Morphological subtypes of basal cell carcinomas (BCCs) and their anatomic locations.

Figure 2.

Figure 2

Basal cell carcinoma of the nodular (solid) type, with cystic change present. (Hematoxylin and eosin, x200).

Figure 3.

Figure 3

Squamous cell carcinoma, well differentiated, shows keratocysts. (Hematoxylin and eosin, x200).

Ulceration

Ulceration was observed in 58.1% of all tumors. Ulceration was detected in 55.3% of BCCs and 66.7% of SCCs. No statistically significant difference was found between ulceration and cancer types (P = 0.247). In cases with and without ulcerations, greatest diameters of the tumors were found to be 6.30 ± 3.438 mm and 8.23 ± 2.864 mm, respectively. A statistically significant inverse correlation was found between ulceration and the greatest diameter (P = 0.001).

Discussion

NMSCs are malignant neoplasms that displays basal cell and squamuos cell differentiation [7]. Defined by Unna in 1896, solar radiation is the main etiologic factor for human NMSCs [8]. In 1934, Roffo demonstrated the effect of solar light on skin malignancies [9]. Exposure to sunlight is the most frequent principal factor in the etiology of squamous cells cancers. Along with ionized radiation, other risk factors for SCCs are chemical carcinogens, arsenic, immunosuppression, ulcers, and precursor lesions [10]. BCCs are the most frequently seen skin cancers and malignant neoplasia is mostly observed on the skins of Caucasians [11,12]. In our study, BCC was the most frequently seen NMSC.

BCC usually develops from solar radiation to the skin. Having fair skin, being employed outside, x-ray exposure, chickenpox scars, tattoos, and hair transplantation scars are other etiological factors [11]. The earth’s surface is exposed to 95% ultraviolet A (UVA, 320–400 mm), and 1 to 5% UVB (290–320 mm). UVB radiation may be more of a risk for BCC, and UVB causes BCC more commonly than UVA [8]. They include prolonged exposure to solar radiation is on the basis of risk for SCC. High ultraviolet exposure causes SCC more commonly than it causes BCC [7]. Smokers were asked about the type of tobacco product they used (cigarettes, cigars, pipe or a combination of these products). Smoking-related cancers are usually of the lung, lip, pharynx, larynx, salivary glands and leukemia, but Sitas and colleagues found a weak correlation between smoking and BCC [13]. McBride and colleagues [14] found that smoking did not increase the risk of SCC. De Hertog and colleagues [15] detected that smoking is an unrelated cause for skin SCC, reporting that there was no correlation between smoking and BCC and melanoma. Karagas and colleagues emphasized that the higher risk of SCC related with smoking value anymore training [16].

NMSCs have been shown to be BCCs in 80% of instances, and 20% are SCCs [17]. Our BCC and SCC rates were observed to be close to these percentages. A study in Australia showed that NMSCs were seen at an incidence of 884/100,000 population for BCC, and 387/100,000 for SCC [18]. Somewhat less than 5% of NMSCs are diagnosed before the age of 40 [19]. In our study their incidence was 97.6% which is in accordance with the literature. BCC is seen more frequently in older age groups. SCC occurs most frequently in elderly people. Incidence of SCCs increases from the age of 75 years [4,10].

Tasks for this exercise:
A) In the skin cancer text, in what percentage of all tumors was ulceration observed?
B) Rewrite the skin cancer text from "NMSCs have been" up to and including "75 years [4,10].", with "instances" changed to "cases".

Recorded information:
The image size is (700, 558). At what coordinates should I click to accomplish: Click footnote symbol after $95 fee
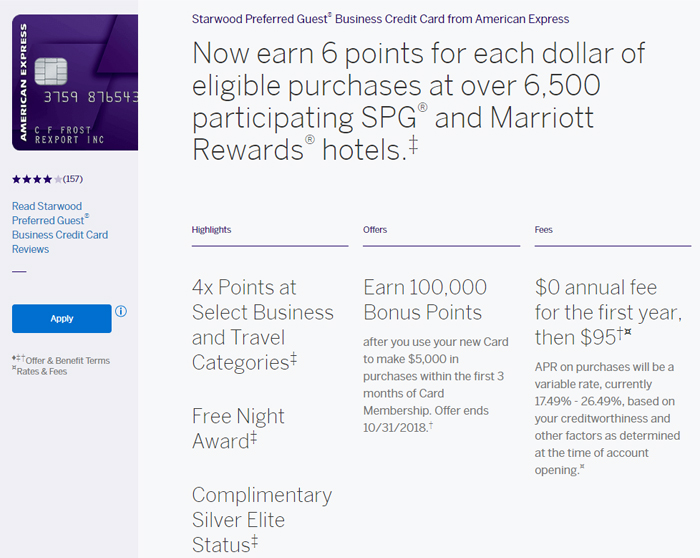tap(624, 332)
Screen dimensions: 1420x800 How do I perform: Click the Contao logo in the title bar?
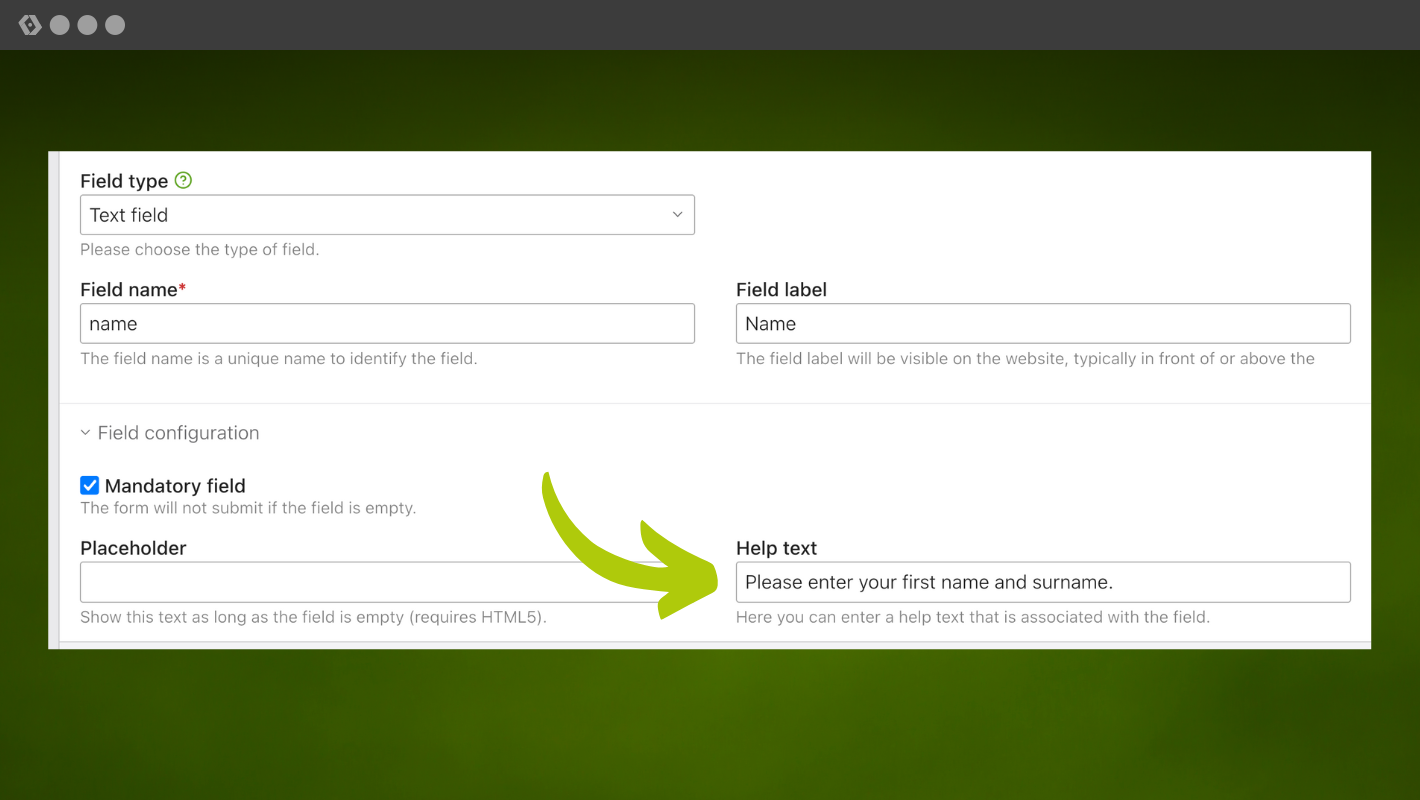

Solution list:
A) 58.1%

B)
NMSCs have been shown to be BCCs in 80% of cases, and 20% are SCCs [17]. Our BCC and SCC rates were observed to be close to these percentages. A study in Australia showed that NMSCs were seen at an incidence of 884/100,000 population for BCC, and 387/100,000 for SCC [18]. Somewhat less than 5% of NMSCs are diagnosed before the age of 40 [19]. In our study their incidence was 97.6% which is in accordance with the literature. BCC is seen more frequently in older age groups. SCC occurs most frequently in elderly people. Incidence of SCCs increases from the age of 75 years [4,10].